Provided text

Wilhelm Karl Friedrich Fitzenhagen (15 September 1848 – 14 February 1890) was a German cellist, composer and teacher, best known today as the dedicatee of Pyotr Ilyich Tchaikovsky's Variations on a Rococo Theme.

Life
Fitzenhagen was born in Seesen in the Duchy of Brunswick, where his father served as music director. Beginning at age five, he received lessons on the piano, the cello and the violin. Many times, he had to substitute for wind players absent due to various emergencies. At age 14, Fitzenhagen began advanced studies of the cello with Theodore Müller. Three years later, Fitzenhagen played for the Duke of Brunswick, who released him from all military service. In 1867, some noble patrons enabled him to study for a year with Friedrich Grützmacher in Dresden, A year later he was appointed to the Dresden Hofkapelle, where he started his career as soloist.

Rows on where targets appear
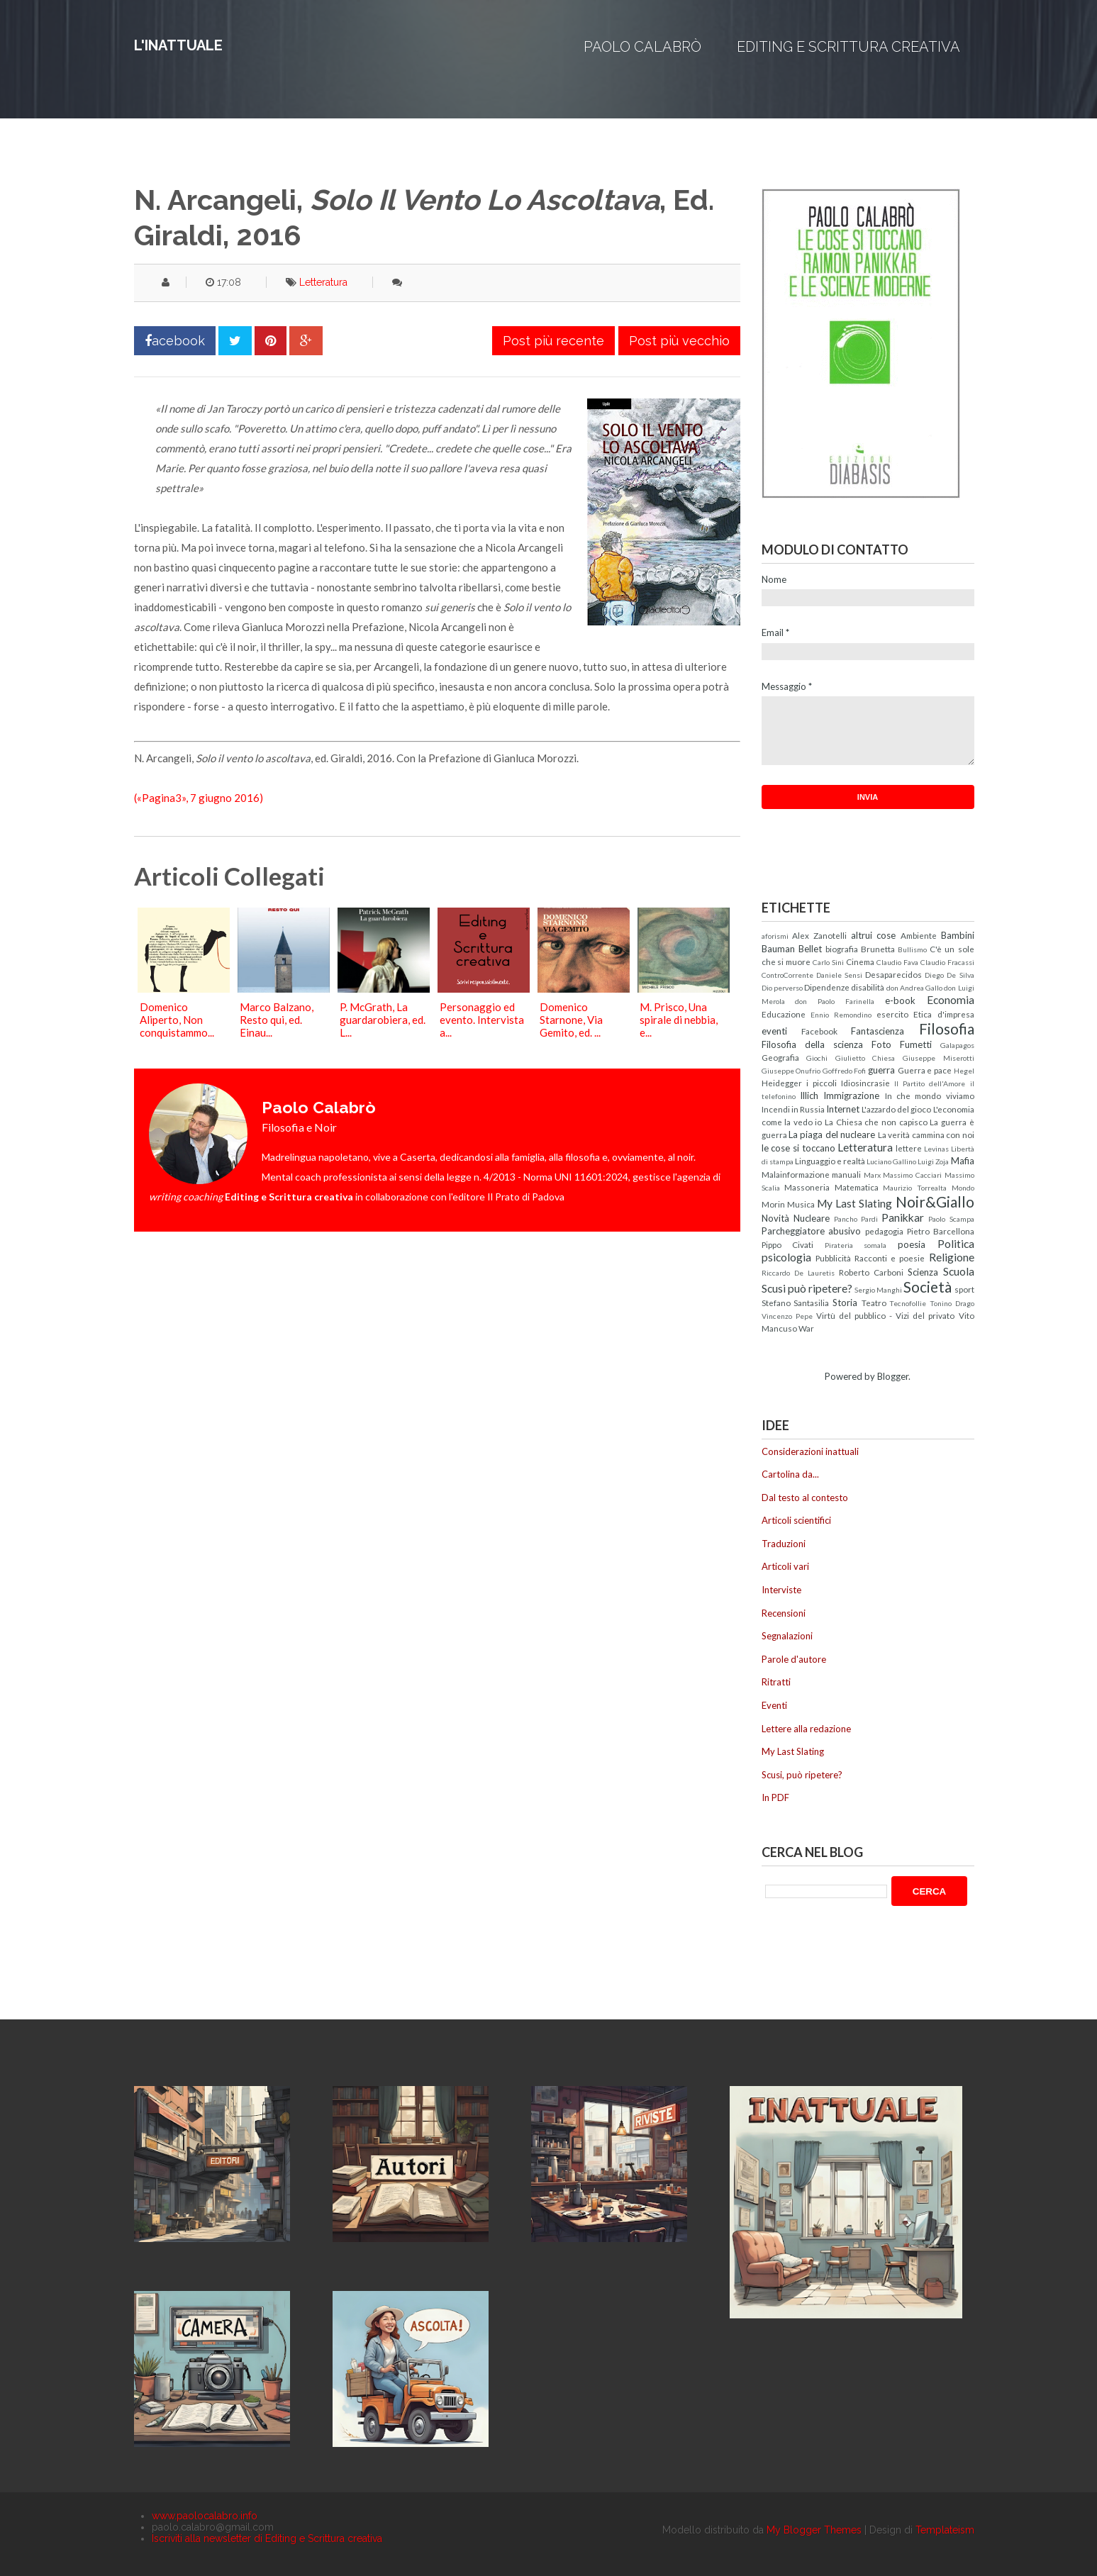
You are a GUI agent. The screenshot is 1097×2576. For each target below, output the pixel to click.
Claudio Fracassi (947, 962)
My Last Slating (854, 1203)
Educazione (784, 1014)
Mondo (963, 1187)
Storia (845, 1302)
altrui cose (873, 935)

Required actions
1. In the Fitzenhagen biography, retype the passage from "Wilhelm Karl Friedrich" to "a Rococo Theme.".
2. Answer these from the Fitzenhagen biography:
(a) Which Tchaikovsky work was dedicated to Fitzenhagen?
(b) In what town was Fitzenhagen born?
(c) With whom did he begin advanced cello studies at age 14?

List of solutions
1.
Wilhelm Karl Friedrich Fitzenhagen (15 September 1848 – 14 February 1890) was a German cellist, composer and teacher, best known today as the dedicatee of Pyotr Ilyich Tchaikovsky's Variations on a Rococo Theme.

2.
(a) Variations on a Rococo Theme
(b) Seesen, in the Duchy of Brunswick
(c) Theodore Müller